Persediaan harus diukur berdasarkan biaya atau nilai

realisasi, mana yang lebih rendah (the lower of cost and net
21

realiable value) Persediaan mempunyai sifat-sifat sebagai

berikut:

a) Biasanya merupakan aktiva lancer (current assets) karena

masa perputarannya biasanya kurang atau sama dengan satu

tahun.

b) Merupakan jumlah yang besar, terutama dalam perusahaan

dagang dan industri.

c) Mempunyai pengaruh yang besar terhadap neraca dan

perhitungan laba rugi, karena kesalahan dalam menentukan

persediaan pada akhir periode akan mengakibatkan

kesalahan dalam jumlah aktiva lancar dan total aktiva, harga

pokok penjualan, laba kotor dan laba bersih, taksiran pajak

penghasilan, pembagian dividen dan laba rugi ditahan,

kesalahan tersebut akan terbawa ke laporan keuangan

periode berikutnya.

Contoh dari perkiraan-perkiraan yang biasa digolongkan sebagai

persediaan adalah:

a) Bahan baku (raw materials)

b) Barang dalam proses (work in process)

c) Barang jadi (finished goods)

d) Suku cadang (spare-parts)

e) Bahan pembantu: olie, bensin, solar


22

f) Barang dalam perjalanan (goods in transit), yaitu barang

yang sudah dikirim oleh Supplier tetapi belum sampai di

gudang perusahaan.

g) Barang konsinyasi: consignment out (barang perusahaan

yang dititip jual pada perusahaan lain). Sedangkan

consignment in (barang perusahaan lain yang dititip jual di

perusahaan) tidak boleh dilaporkan/dicatat sebagai

persediaan perusahaan.

2.2.2. Penilaian dan pencatatan persediaan menurut PSAK No. 14

a) Untuk memeriksa apakah metode penilaian persediaan

sesuai dengan Standar Akuntansi Keuangan.

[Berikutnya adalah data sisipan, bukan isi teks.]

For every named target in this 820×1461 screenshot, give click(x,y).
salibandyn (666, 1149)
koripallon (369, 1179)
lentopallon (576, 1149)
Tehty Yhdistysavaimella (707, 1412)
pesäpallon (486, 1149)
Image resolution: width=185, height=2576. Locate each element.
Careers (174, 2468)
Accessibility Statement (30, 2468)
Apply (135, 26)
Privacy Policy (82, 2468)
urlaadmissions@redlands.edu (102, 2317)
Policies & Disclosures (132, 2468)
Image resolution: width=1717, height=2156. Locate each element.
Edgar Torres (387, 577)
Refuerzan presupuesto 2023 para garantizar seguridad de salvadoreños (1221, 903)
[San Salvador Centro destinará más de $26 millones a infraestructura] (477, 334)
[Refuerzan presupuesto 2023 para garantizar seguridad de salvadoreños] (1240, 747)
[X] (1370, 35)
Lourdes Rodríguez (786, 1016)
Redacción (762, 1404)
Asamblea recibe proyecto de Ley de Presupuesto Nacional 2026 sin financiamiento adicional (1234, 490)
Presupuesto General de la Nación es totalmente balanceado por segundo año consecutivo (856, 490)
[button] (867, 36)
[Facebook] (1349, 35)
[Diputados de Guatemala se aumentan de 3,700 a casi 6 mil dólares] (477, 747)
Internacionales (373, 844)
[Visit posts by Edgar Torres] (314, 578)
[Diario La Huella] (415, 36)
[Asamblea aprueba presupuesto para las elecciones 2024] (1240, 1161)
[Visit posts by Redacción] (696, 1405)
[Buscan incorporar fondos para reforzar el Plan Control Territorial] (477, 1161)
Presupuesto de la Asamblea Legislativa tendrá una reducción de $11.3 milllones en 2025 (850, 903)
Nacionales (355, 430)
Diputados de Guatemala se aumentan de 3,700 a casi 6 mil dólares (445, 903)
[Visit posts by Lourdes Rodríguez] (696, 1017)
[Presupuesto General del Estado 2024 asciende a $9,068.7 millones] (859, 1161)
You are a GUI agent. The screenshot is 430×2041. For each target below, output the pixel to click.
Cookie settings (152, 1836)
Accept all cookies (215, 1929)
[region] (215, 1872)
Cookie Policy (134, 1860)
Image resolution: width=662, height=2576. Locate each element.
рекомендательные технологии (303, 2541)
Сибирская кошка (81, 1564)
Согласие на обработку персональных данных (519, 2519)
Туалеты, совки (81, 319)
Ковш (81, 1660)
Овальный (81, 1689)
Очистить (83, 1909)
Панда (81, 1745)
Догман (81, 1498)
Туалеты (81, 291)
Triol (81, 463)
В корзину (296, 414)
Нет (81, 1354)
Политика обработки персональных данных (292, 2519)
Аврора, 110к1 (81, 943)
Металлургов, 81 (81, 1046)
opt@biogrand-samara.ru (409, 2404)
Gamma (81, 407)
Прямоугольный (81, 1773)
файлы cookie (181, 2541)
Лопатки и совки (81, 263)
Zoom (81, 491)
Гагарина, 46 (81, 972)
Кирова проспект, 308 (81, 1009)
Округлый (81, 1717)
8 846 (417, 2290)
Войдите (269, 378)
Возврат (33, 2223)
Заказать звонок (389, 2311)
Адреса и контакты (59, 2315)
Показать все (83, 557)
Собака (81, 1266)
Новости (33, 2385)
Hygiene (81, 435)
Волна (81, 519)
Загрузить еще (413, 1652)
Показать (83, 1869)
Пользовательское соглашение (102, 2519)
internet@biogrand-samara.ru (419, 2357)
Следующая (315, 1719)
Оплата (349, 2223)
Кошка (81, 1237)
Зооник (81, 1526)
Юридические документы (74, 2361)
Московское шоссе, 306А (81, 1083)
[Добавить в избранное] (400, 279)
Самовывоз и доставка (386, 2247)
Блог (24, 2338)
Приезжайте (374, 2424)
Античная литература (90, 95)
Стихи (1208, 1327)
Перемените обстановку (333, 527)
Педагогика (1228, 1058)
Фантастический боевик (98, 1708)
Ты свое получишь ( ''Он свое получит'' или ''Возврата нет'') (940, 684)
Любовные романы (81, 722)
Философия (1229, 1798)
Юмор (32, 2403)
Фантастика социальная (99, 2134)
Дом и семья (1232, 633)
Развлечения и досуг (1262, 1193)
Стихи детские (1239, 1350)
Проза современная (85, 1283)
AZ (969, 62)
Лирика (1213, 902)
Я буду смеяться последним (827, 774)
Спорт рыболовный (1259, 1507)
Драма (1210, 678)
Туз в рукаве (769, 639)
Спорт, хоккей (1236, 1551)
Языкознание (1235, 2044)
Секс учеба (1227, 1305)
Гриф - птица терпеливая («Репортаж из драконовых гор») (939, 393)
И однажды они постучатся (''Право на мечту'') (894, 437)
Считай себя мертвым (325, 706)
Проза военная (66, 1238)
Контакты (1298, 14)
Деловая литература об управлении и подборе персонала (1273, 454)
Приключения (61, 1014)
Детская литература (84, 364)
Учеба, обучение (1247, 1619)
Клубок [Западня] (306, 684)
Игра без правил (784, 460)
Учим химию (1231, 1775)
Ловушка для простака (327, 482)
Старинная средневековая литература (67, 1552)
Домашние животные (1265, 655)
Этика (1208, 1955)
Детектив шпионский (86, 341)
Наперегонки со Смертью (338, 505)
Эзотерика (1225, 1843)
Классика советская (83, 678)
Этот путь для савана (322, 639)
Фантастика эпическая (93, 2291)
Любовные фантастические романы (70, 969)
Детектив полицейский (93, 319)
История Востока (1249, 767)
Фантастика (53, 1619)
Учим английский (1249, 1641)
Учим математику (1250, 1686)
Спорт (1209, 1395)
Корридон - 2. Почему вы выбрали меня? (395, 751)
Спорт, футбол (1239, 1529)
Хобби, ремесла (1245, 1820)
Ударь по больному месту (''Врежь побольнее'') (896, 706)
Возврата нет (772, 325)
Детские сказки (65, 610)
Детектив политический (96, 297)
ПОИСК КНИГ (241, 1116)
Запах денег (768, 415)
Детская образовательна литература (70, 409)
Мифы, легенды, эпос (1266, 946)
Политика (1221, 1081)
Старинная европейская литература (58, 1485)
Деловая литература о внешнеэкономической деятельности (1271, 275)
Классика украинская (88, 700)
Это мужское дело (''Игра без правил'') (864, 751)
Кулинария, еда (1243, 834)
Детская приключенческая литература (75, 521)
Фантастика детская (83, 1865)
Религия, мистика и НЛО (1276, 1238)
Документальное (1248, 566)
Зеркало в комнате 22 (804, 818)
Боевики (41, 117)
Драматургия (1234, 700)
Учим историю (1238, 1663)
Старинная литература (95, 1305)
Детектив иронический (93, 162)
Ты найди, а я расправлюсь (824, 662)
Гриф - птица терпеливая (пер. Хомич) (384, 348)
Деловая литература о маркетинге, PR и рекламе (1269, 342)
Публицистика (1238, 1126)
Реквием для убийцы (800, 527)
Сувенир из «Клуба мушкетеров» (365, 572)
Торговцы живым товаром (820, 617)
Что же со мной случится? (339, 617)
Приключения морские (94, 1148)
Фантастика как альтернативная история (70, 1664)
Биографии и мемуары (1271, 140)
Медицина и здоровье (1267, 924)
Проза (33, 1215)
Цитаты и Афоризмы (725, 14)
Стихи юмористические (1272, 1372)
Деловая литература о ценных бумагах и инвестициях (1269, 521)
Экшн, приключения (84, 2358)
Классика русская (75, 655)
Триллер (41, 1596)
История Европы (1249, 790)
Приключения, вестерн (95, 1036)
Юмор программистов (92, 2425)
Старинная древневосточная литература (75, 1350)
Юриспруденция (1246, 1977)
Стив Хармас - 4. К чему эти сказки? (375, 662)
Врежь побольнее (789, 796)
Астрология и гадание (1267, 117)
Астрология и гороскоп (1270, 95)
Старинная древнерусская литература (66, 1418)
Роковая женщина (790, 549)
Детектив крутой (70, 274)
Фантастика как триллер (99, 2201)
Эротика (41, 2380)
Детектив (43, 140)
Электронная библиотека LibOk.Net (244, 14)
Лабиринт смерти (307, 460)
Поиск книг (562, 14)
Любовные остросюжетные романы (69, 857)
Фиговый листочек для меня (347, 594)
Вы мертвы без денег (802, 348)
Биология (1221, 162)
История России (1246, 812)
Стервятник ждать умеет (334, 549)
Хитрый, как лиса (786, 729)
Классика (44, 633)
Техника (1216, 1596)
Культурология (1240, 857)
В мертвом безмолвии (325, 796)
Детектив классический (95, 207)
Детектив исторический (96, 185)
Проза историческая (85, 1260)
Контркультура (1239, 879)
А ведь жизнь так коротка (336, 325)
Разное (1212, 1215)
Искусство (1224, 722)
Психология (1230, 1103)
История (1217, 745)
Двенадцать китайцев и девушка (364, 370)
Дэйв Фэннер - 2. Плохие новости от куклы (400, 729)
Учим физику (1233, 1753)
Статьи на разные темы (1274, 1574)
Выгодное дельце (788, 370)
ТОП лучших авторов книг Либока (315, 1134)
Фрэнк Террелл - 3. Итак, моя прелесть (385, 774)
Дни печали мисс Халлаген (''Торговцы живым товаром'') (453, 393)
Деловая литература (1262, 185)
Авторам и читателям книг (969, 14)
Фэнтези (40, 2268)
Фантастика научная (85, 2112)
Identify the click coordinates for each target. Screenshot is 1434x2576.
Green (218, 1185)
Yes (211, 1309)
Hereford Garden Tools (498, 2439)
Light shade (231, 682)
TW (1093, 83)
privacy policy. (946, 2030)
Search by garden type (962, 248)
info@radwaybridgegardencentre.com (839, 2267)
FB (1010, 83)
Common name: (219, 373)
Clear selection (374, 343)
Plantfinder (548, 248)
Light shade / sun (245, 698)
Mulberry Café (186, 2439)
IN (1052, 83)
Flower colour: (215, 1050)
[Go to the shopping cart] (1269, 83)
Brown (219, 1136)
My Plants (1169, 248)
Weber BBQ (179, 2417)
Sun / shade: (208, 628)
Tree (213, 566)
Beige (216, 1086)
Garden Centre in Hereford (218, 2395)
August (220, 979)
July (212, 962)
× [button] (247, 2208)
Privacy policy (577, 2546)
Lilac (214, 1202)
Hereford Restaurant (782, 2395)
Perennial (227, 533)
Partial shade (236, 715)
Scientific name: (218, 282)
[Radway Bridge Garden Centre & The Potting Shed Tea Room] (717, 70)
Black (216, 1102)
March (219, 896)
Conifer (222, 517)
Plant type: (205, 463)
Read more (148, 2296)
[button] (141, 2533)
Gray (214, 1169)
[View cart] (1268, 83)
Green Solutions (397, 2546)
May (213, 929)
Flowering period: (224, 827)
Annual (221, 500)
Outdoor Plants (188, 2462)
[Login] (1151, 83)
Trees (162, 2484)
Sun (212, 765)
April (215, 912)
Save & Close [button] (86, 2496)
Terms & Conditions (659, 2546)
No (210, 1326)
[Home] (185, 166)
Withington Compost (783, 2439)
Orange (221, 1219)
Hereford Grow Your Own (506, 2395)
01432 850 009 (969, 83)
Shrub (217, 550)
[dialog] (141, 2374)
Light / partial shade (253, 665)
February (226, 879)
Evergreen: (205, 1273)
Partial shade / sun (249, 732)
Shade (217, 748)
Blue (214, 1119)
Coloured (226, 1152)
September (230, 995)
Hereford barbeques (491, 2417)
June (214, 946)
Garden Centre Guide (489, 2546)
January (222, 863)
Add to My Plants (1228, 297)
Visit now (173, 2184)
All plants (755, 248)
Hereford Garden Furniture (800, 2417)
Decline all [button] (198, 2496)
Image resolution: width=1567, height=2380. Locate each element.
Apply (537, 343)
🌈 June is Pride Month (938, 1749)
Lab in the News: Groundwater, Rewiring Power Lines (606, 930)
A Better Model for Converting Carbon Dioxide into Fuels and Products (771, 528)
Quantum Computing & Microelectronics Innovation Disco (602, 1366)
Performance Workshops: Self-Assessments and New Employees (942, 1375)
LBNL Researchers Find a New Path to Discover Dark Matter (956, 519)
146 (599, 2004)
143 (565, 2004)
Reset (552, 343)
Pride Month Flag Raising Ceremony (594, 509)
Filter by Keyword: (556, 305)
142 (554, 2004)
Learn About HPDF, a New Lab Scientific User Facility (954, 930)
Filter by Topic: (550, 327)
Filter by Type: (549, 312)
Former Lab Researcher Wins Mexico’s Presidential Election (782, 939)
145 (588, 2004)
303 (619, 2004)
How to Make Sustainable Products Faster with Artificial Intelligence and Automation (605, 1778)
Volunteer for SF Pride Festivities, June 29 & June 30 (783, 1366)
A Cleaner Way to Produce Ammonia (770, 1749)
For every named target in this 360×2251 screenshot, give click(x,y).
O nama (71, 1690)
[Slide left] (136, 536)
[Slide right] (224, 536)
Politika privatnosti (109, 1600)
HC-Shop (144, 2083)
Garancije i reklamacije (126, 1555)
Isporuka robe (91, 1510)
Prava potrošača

Pada umumnya persediaan dinilai berdasarkan harga

perolehan (acquisition cost), dalam hal ini bisa dipilih

metode FIFO (first in first out), LIFO (last in first out) atau

AVERAGE COST (moving average atau weighted

average).

Untuk barang-barang yang harga jualnya sudah pasti

(logam mulia) atau cepat rusak (hasil pertanian seperti

sayuran dan buah-buahan) bisa di nilai berdasarkan harga

jual. Untuk barang-barang yang usang, rusak atau bergerak

lambat bias diadakan penyisihan (allowance) sehingga

sesuai dengan metode lower of cost or market (mana yang


23

lebih rendah antara harga perolehan dan harga pasar). Dalam

keadaan inflasi, penggunaan FIFO akan mengakibatkan

harga pokok penjualan rendah dan laba kotor menjadi tinggi;

penggunaan LIFO akan menghasilkan laba kotor yang

rendah; penggunaan AVERAGE COST akan menghasilkan

laba kotor yang lebih kecil dibandingkan FIFO tetapi lebih

besar dari penggunaan LIFO. Dari segi undang - undang

pajak tidak diperkenankan menggunakan LIFO karena

berarti pajak yang terutang akan lebih kecil dibandingkan

penggunaan FIFO dan AVERAGE COST akan menghasilkan

laba kotor yang lebih kecil dibandingkan FIFO tetapi lebih

besar daripada penggunaan LIFO.

b) Untuk memeriksa apakah sistem pencatatan persediaan

sesuai dengan prinsip akuntansi yang berlaku umum di

Indonesia.

Ada dua sistem pencatatan persediaan yang biasa

digunakan, yaitu perpetual system dan physical (periodical)

system. Dalam perpetual system, setiap ada pembelian,

perkiraan persediaan akan didebit, setiap ada penjualan,

perkiraan persediaan akan dikredit. Jika digunakan physical

system, perkiraan persediaan tidak pernah didebit waktu

pembelian dan tidak pernah dikredit waktu ada penjualan.

Karena itu jika perusahaan ingin mengetahui berapa saldo


24

persediaan pada akhir periode, harus dilakukan stock

opname (perhitungan fisik persediaan).